The Government of Hungary and Slovakia, whose leaders are delighted with Mr. Trump’s supporters, also seized about the dismantling of USAIDs as a club with whom they can beat their home opponents. This neglects the fact that the assistance agency has completed most of its financing in its countries after joining the European Union in 2004.
By cheering to what he said, it was the effort of Mr. Trump to “launch a share through the heart of” “monsters” that USAID funded to serve a “liberal-globalistic empire”, Mr. Orban accused groups last week who tried to “demolish” their government and vow to throw them out.

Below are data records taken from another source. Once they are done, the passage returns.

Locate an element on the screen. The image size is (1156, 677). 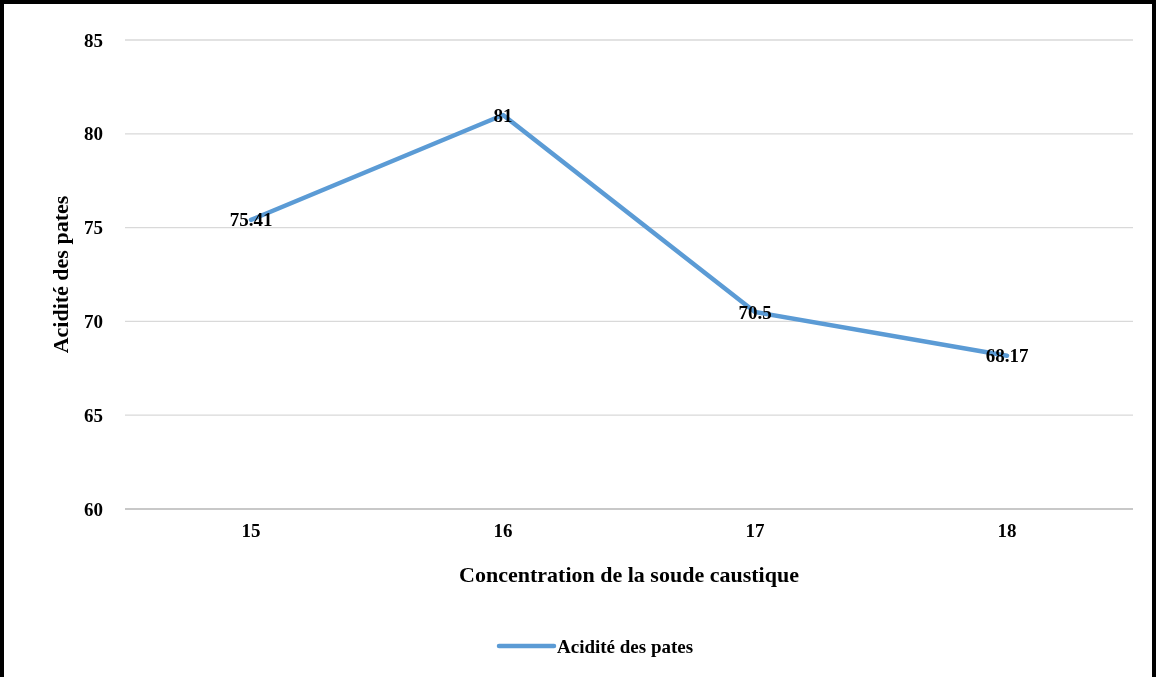
y-tick-label: 80 is located at coordinates (94, 134).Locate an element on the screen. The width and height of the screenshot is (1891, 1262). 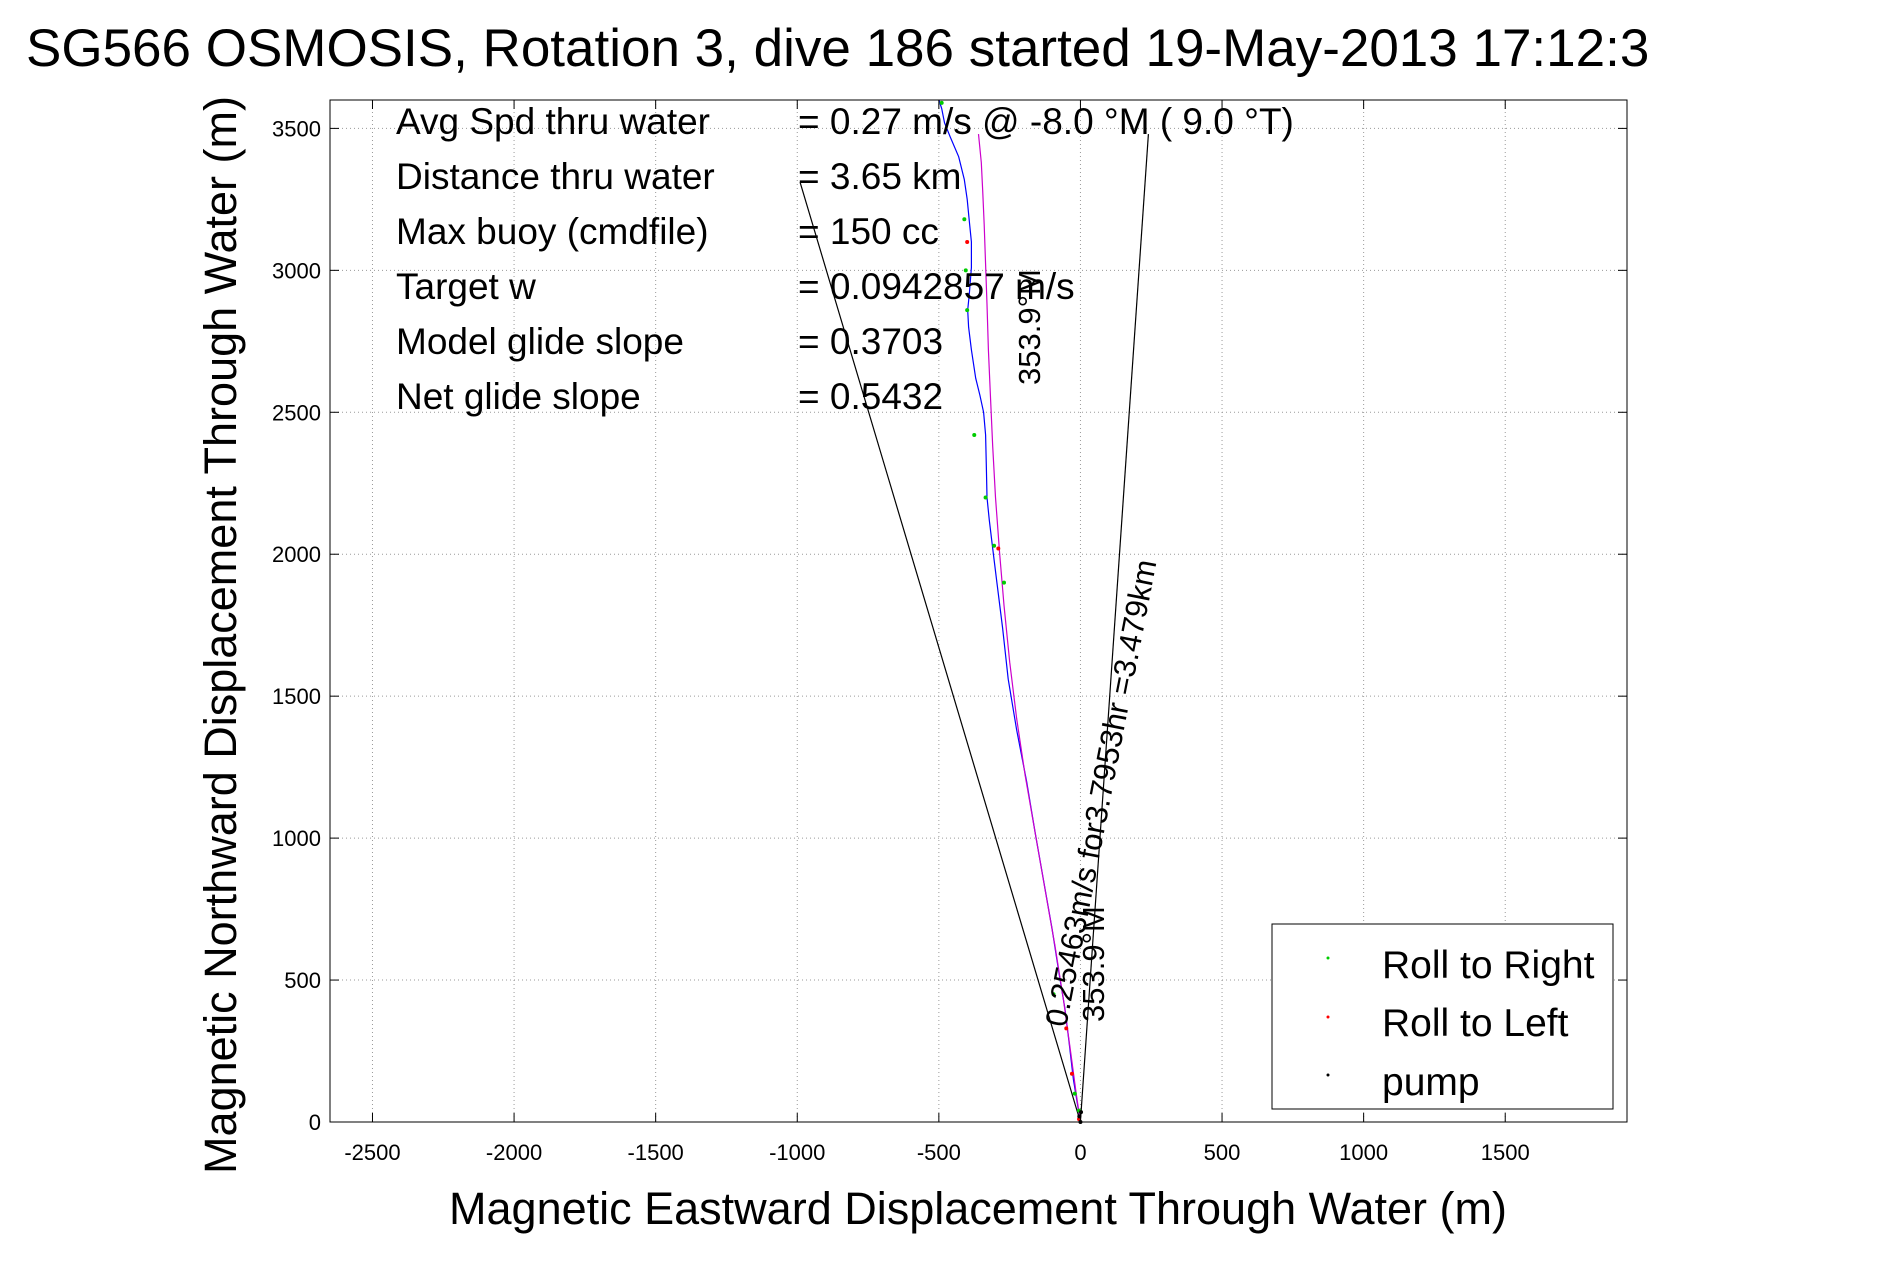
legend-marker-roll-left is located at coordinates (1328, 1017).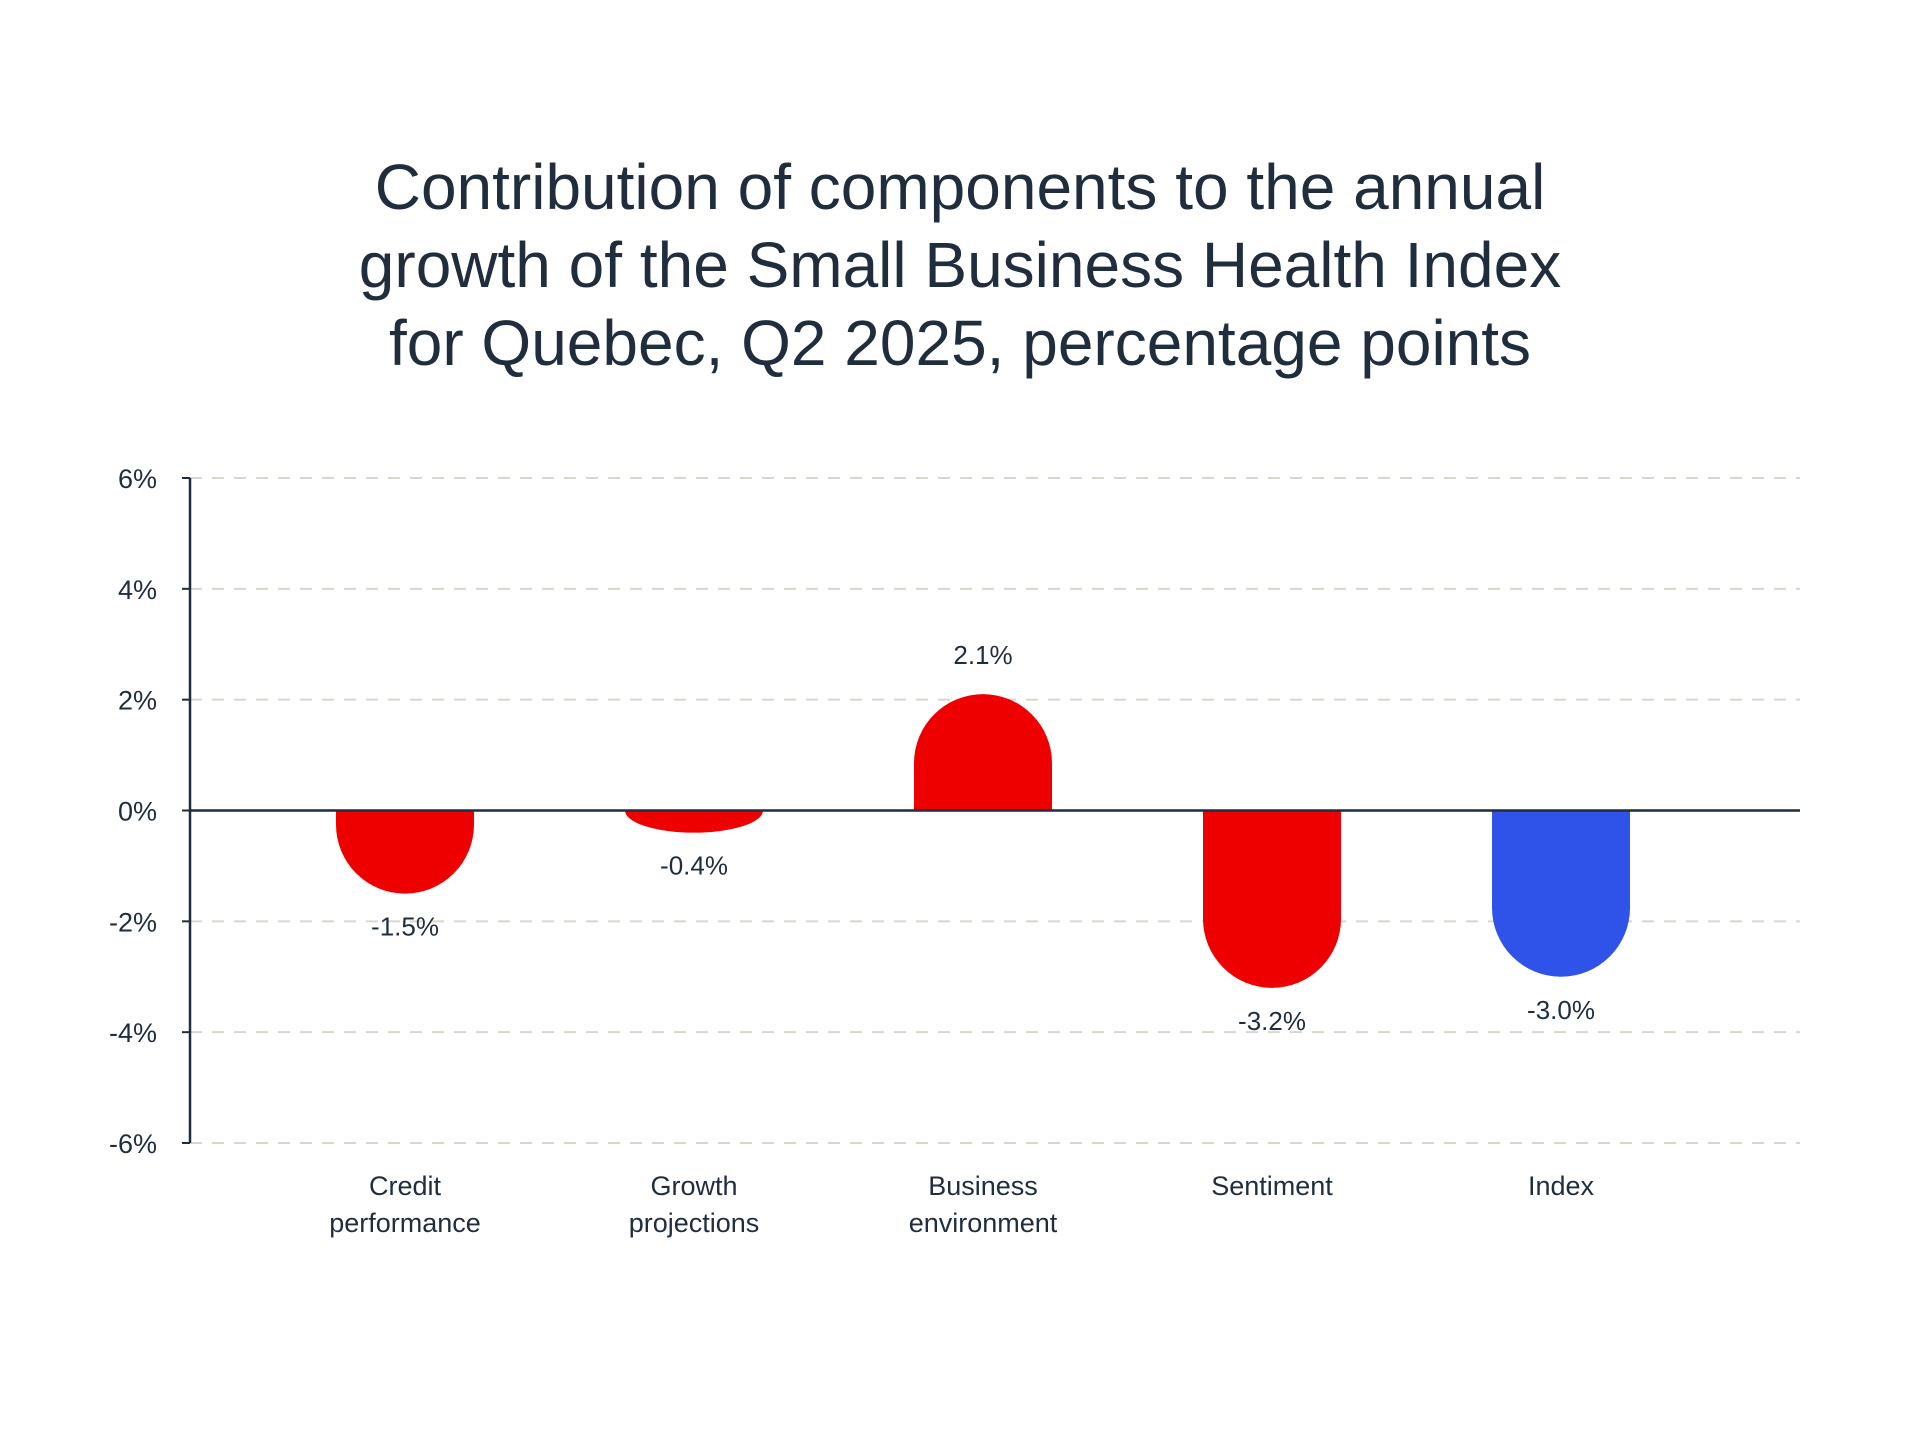  What do you see at coordinates (138, 701) in the screenshot?
I see `y-tick-label: 2%` at bounding box center [138, 701].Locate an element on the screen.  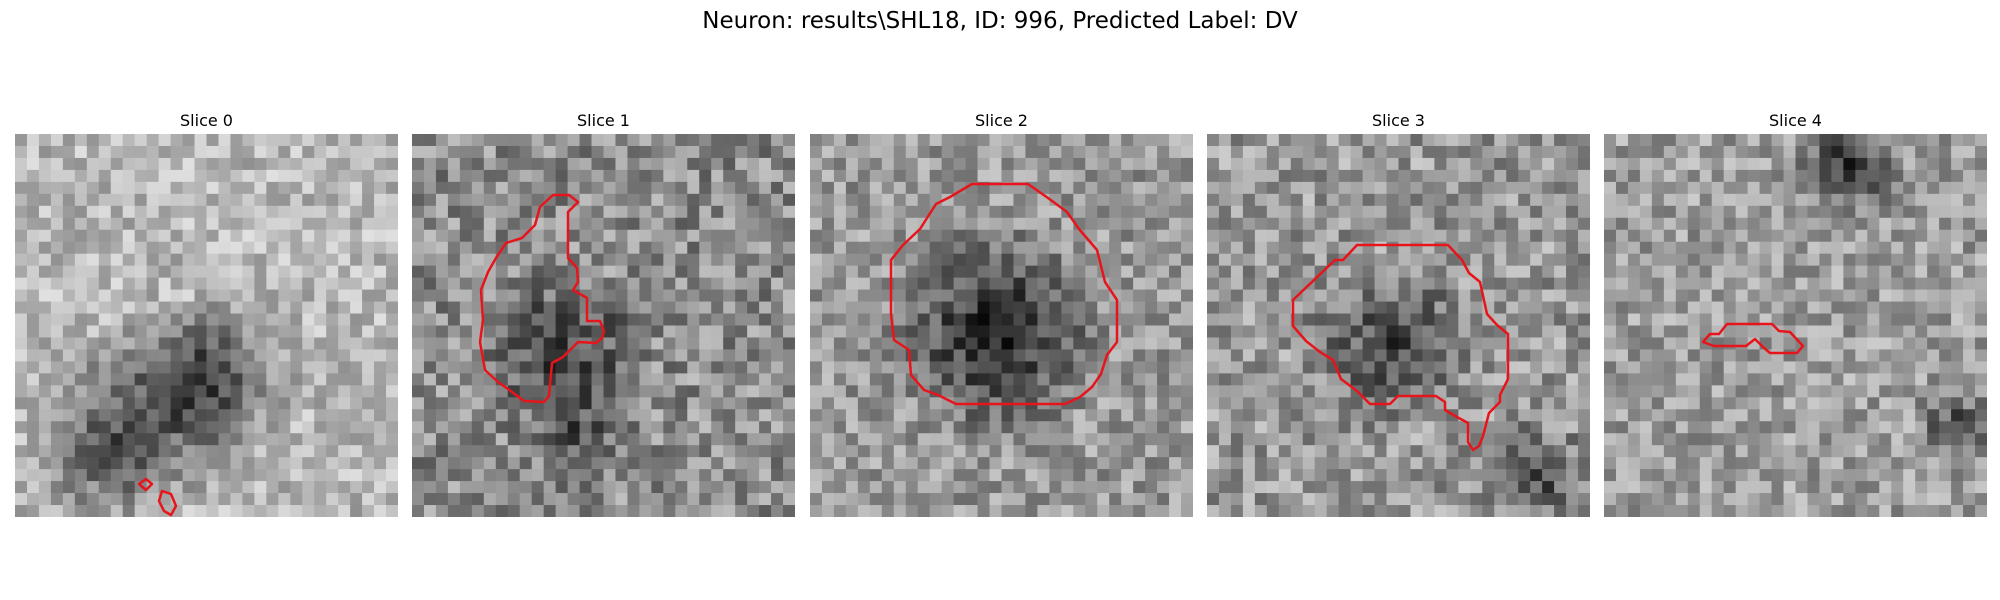
slice-title-1: Slice 1 is located at coordinates (604, 120).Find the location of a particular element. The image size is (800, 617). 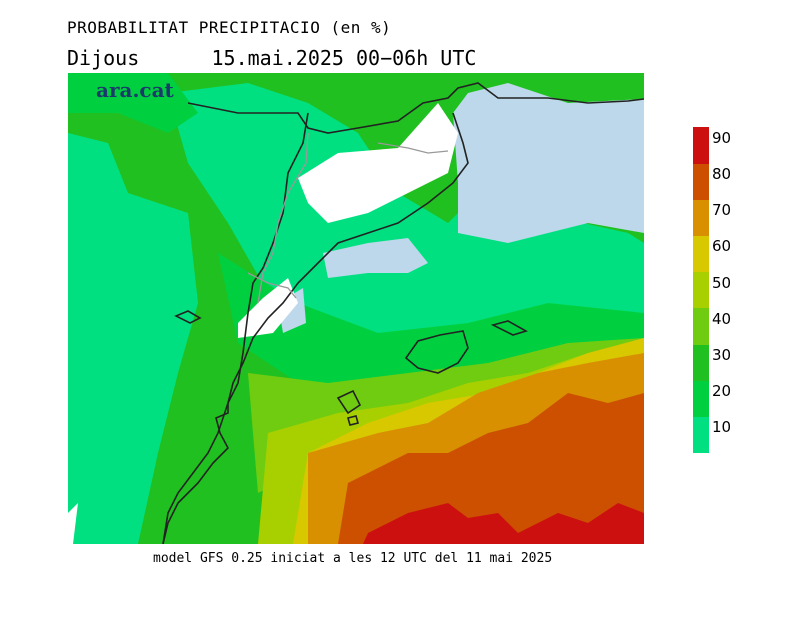

legend-tick: 20 is located at coordinates (722, 392).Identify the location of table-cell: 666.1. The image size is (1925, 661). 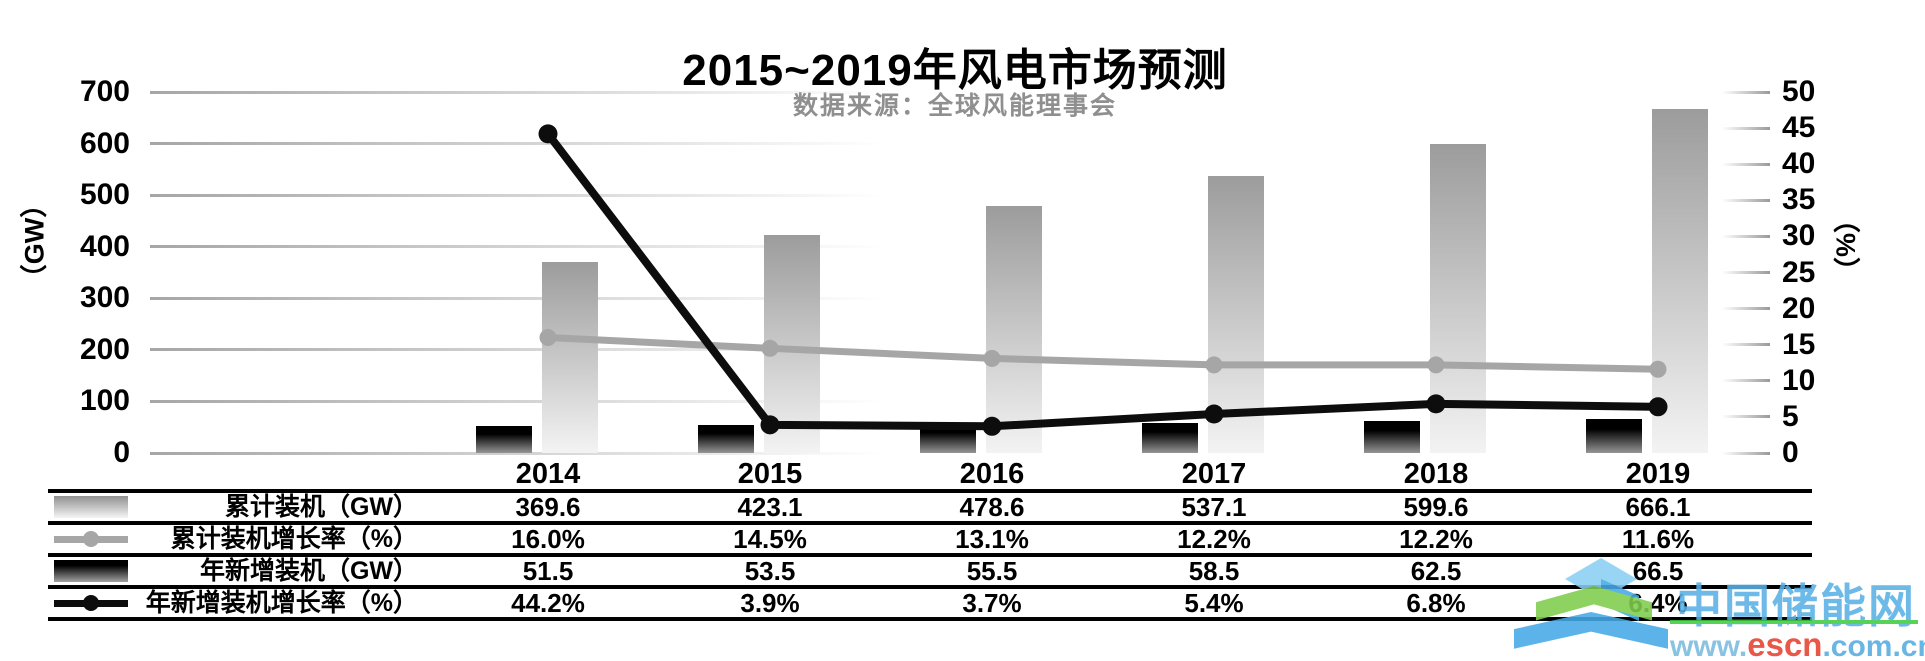
(1658, 507).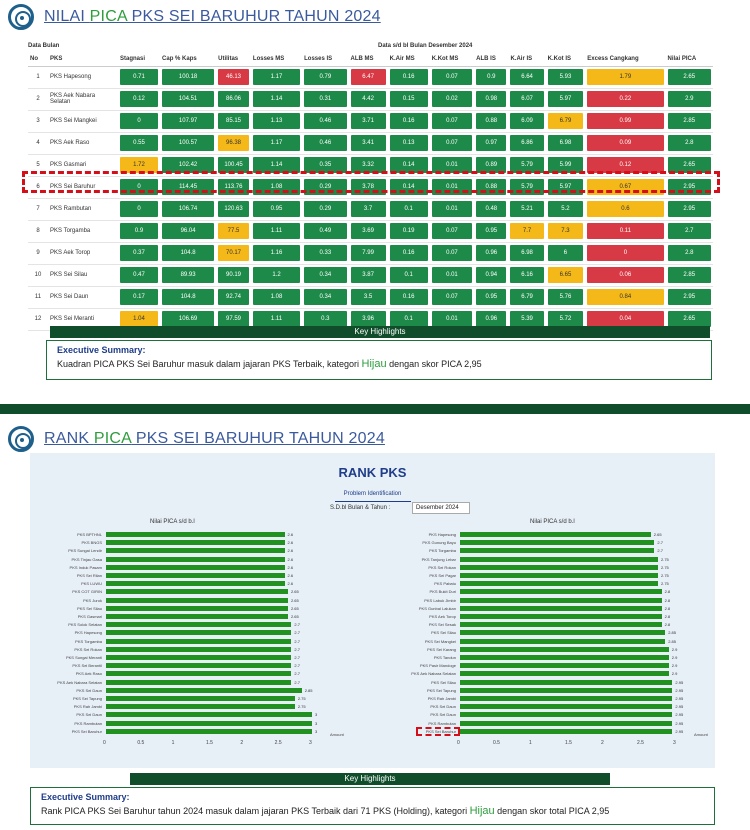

“These international networks must be demolished, they must be removed,” Mr. Orban said on state radio. “It is necessary to make their existence legally.”
Unlike Hungary, which received only small amounts of money from USAIDs to Serbia, which applied to join the European Union, but not yet a member, was the main European recipient of the American aid, most of which went to the Government.
Among those who benefited was Jelena Milutinovic Ziljkic, the prosecutor investigated raids in non -governmental organizations for laundering money. USAID paid for a trip she went to Italy last year to study the Italian judicial system.
Serbian The largest source of foreign assistance, however, was the European Union, which provided more than $ 6 billion in loans and scholarships for road construction, improvement of sewage systems and paying other projects. He also gave more than $ 35 million to support non -governmental organizations, including those now attacked.
Bojana Selaković, coordinator National Convention, An independent body lobby for a long entry into the European Union of Serbia, said that “Trump’s effect” has returned the European aspiration of his country to empower nationalist, populist instincts of Mr. Vucica.
President Trump, she added, “allowed Vucica to say that she was acting in accordance with Western values and for the sake of things he could dream only before.”